Exercise directions: With the pictures removed, retype the lines from the one holding "You are a computer-use" through the end of the records, exactly as written.

Entries supplied:
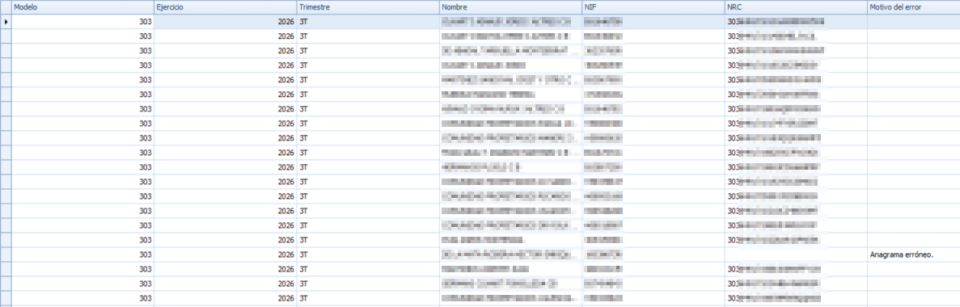Select the row header of the second row
Image resolution: width=960 pixels, height=307 pixels.
coord(6,36)
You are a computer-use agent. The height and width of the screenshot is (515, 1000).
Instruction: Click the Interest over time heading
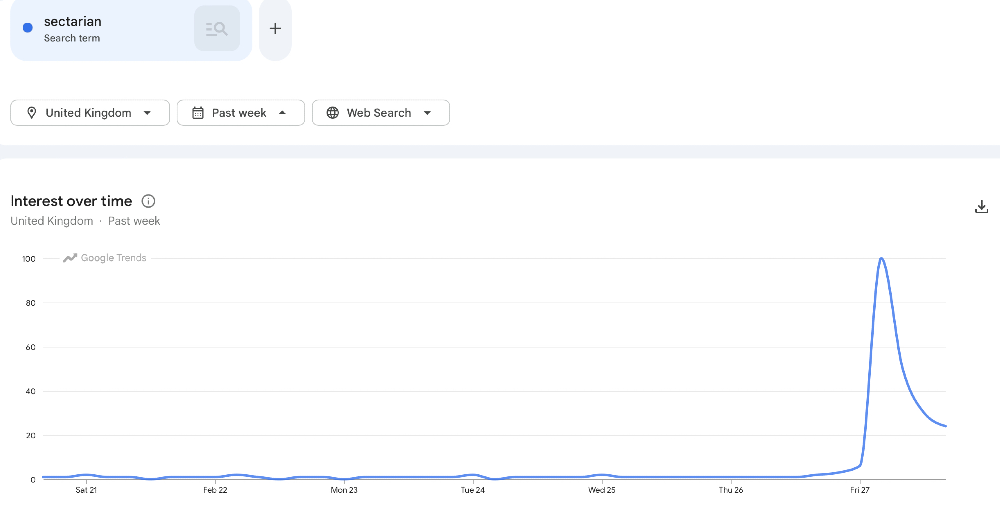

Response area:
You are a computer-use agent. The height and width of the screenshot is (515, 1000).
Instruction: Click the Interest over time heading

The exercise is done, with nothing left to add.